▸ **Exercise aim**: Count the lines in the listing below that contain the word "accomplish" and reply with the number alone.

▸ **Excerpted data**:
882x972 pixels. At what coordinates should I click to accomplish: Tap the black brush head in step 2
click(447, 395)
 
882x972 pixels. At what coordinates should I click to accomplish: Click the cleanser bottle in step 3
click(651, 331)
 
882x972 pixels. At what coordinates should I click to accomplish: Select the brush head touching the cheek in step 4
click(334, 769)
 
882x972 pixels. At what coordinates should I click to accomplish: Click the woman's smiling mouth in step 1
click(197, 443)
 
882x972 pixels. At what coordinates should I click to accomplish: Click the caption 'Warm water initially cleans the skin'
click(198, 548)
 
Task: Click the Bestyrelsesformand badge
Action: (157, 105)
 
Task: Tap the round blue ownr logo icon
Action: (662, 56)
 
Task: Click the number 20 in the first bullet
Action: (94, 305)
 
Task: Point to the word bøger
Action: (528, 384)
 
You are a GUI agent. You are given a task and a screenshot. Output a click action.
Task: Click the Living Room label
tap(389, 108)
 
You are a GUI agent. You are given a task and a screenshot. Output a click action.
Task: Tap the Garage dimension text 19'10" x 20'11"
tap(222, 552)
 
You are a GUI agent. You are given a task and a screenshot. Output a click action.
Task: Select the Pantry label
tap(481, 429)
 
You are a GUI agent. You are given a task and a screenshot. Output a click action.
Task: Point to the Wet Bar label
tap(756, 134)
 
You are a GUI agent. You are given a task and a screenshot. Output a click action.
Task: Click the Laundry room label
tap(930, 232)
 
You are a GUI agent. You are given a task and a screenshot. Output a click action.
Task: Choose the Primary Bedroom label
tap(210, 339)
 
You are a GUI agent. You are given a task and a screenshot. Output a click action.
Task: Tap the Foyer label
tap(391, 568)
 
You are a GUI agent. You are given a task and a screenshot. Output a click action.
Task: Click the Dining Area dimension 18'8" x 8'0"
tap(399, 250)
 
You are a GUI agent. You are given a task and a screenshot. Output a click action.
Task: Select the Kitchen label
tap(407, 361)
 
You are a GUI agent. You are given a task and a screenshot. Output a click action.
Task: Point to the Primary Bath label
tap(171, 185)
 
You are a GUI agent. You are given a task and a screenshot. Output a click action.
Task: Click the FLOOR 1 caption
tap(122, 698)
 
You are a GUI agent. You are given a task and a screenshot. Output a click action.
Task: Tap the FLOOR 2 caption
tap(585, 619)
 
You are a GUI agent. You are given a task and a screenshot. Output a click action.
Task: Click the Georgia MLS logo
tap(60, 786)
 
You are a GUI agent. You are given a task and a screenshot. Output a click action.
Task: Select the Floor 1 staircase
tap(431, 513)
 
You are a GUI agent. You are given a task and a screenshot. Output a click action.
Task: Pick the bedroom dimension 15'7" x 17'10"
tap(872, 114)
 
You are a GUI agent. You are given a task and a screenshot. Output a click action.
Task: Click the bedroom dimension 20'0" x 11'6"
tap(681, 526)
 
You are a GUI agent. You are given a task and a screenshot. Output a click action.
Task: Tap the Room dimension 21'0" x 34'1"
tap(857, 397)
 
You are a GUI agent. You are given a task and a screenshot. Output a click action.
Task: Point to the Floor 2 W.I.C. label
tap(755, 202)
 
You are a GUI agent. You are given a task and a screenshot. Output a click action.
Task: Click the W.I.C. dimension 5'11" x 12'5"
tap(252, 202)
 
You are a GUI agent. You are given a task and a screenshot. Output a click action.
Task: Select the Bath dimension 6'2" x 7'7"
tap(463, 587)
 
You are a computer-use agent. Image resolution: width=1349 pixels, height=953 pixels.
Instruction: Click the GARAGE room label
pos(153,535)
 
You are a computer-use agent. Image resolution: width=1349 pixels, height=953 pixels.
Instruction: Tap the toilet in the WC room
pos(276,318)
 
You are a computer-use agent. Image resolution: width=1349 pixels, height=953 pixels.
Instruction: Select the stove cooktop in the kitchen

▸ **Exercise result**: 5